→ **Extract to read**:
Five naye paise पाँच नए पैसे
- Value: 1⁄20 of Indian rupee
- Mass: 4.0 g (62.5 gr)
- Diameter: 22 mm (0.87 in)
- Thickness: 1.67 mm (0.066 in)
- Edge: Smooth
- Composition: Cupronickel
- Years of minting: 1957–1963
- Mintage: 4,294,967,295
- Mint marks: ⧫ = Bombay B = Bombay proof issue * = Hyderabad ⟐ = Hyderabad No mark = Calcutta
- Circulation: Demonetized
- Catalog number: KM# 16

Obverse
- Design: State Emblem of India with country name.

Reverse
- Design: Face value, year and value in Hindi (रूपये का बीसवाँ भाग; Eng: Twentieth of a rupee)

= 5 naye paise =

Indian unit of currency

The Indian five naye paise (पाँच नए पैसे) (singular: Paisa), was a unit of currency equaling 1/20 of the Indian rupee. The symbol for paisa is p.

→ **Data excerpt**:

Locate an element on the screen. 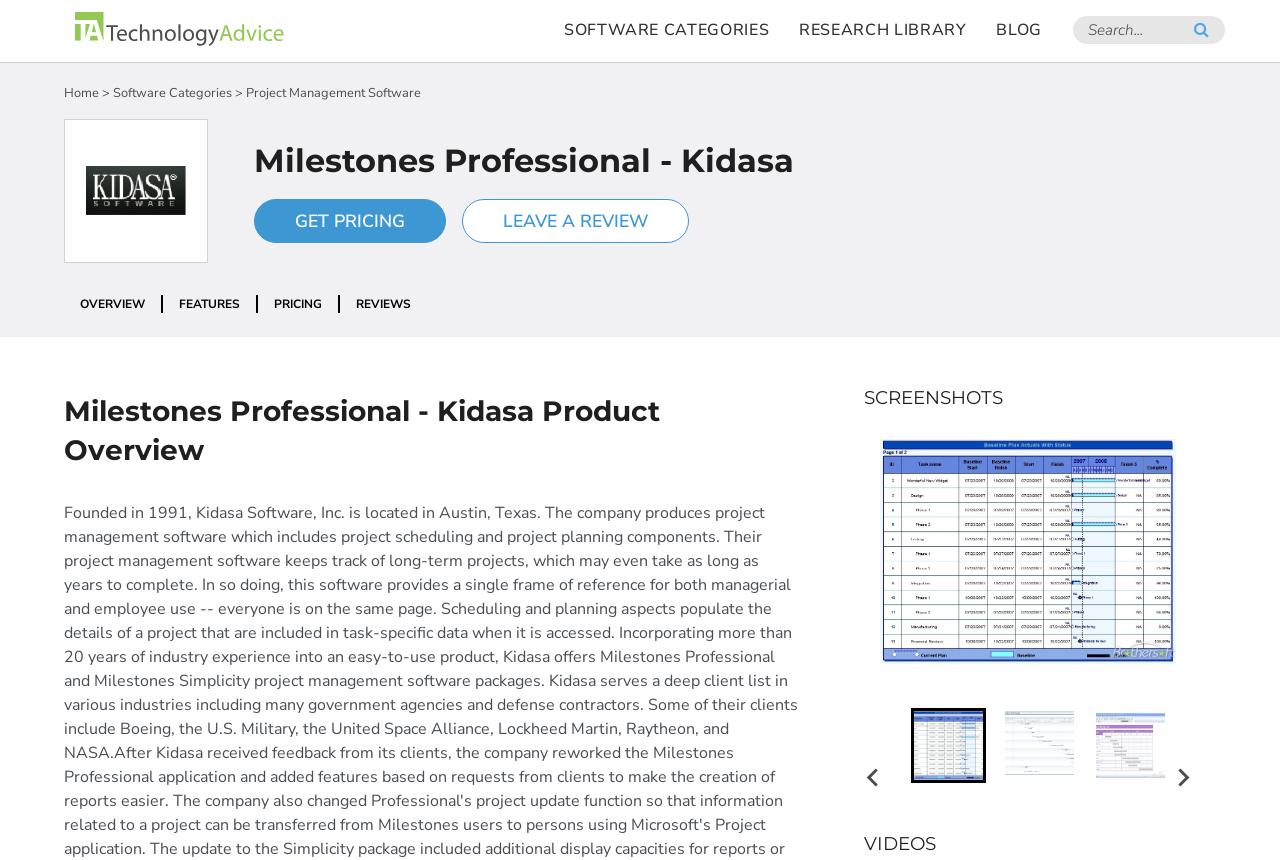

→ **Tasks**:
1. Summarize the text on the five naye paise coin in two sentences.
2. Answer these from the text on the five naye paise coin:
(a) What metal is the coin made of?
(b) Which mint struck coins with no mint mark?
(c) What symbol is given for paisa?

→ **Responses to the exercise**:
1. The Indian five naye paise was a unit of currency worth 1/20 of the Indian rupee, minted in cupronickel from 1957 to 1963 and now demonetized. The coin weighs 4.0 g, measures 22 mm across with a smooth edge, and shows the State Emblem of India on the obverse and the face value, year and value in Hindi on the reverse.

2.
(a) Cupronickel.
(b) Calcutta.
(c) p.